Coronavirus is no different from any other acute illness; even salmonella can defeat people if they have other health conditions."
Csilek says that they should pay special attention to obesity (mentioned at 5% of the victims) as it puts patients in the high-risk category. "It is a touchy subject since it is difficult to define obesity as a disease; diagnosis doesn't work as it does with hypertension. Few people go to the doctor over it, and it hardly makes it onto the anamnesis, only in extreme cases. But, surely, we underestimate obesity's role in cases turning more severe."
According to the 2017 OECD survey, 30 per cent of the Hungarian population is considered obese, even more extremely obese.
One could say that Hungary is Europe's fattest nation.
Alcoholism also gets underrepresented in the statistics; there are only 123 mentions. If an estimate by well-known addictologist Gábor Zacher is to be believed, there are 800,000 alcohol addicts in Hungary, and based on that, alcoholism should show up 10-15 times more in the data than it does. This low number, of course, could be attributed to the latency that is typical of alcohol problems, even if the organ failures specific to the disease do get identified.
We also asked the expert why dementia can increase the mortality risk of Covid-19, as it is not usually associated with the failure of vital organs. Csillek says dementia may not alter how the infection itself plays out, but it can cause practical issues that contribute to a patient's turn for the worse. For instance, disturbed consciousness may disable the patient from recognizing that they have fever or shortness of breath.
The chart above shows the ratio of patients who died with no comorbidities or whose data is incomplete. From last November to this March, there were several days when no deaths occurred without comorbidities; however, after 10 March, there is a noticeable spike. There have been four times as many deaths occurring with no underlying health conditions as there were in the period before.

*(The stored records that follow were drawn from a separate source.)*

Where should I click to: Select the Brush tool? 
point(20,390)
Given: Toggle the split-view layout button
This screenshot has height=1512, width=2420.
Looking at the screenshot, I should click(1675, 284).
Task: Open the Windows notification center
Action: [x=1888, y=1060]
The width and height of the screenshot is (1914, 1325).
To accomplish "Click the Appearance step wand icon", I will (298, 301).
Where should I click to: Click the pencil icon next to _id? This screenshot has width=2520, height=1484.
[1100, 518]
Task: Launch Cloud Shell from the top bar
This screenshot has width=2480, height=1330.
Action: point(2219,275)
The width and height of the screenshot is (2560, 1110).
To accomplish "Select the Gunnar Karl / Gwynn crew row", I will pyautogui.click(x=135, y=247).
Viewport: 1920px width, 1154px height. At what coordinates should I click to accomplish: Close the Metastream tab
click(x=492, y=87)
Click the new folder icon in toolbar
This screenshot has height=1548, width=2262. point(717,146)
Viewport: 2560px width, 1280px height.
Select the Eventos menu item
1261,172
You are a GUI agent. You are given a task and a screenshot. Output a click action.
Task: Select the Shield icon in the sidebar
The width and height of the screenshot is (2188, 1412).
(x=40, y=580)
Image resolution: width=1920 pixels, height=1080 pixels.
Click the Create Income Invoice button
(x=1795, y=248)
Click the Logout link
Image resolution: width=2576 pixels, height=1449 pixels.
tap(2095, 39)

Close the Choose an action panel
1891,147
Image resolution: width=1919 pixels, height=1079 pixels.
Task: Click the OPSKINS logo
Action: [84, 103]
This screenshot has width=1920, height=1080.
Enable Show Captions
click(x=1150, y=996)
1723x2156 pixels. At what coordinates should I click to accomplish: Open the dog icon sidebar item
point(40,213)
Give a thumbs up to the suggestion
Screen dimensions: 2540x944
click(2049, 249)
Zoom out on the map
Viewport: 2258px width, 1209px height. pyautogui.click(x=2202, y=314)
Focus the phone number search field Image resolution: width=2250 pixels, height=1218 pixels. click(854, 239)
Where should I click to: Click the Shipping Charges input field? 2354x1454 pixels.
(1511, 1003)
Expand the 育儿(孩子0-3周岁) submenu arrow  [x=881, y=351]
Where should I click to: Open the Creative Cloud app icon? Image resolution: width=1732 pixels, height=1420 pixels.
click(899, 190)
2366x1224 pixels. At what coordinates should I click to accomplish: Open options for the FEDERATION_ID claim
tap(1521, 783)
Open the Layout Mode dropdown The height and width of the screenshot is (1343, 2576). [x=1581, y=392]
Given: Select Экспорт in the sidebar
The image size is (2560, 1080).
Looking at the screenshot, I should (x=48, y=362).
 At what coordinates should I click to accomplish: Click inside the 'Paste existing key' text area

Recently, this ratio has increased significantly, reaching as much as seven per cent on some days. Not even researchers know what the exact cause-and-effect relationship is behind Covid-19-related deaths, but they usually attribute this spike in the mortality of patients with no underlying health conditions to the Kent variant of SARS-CoV-2, which was the dominant strain spreading in Hungary during the third wave.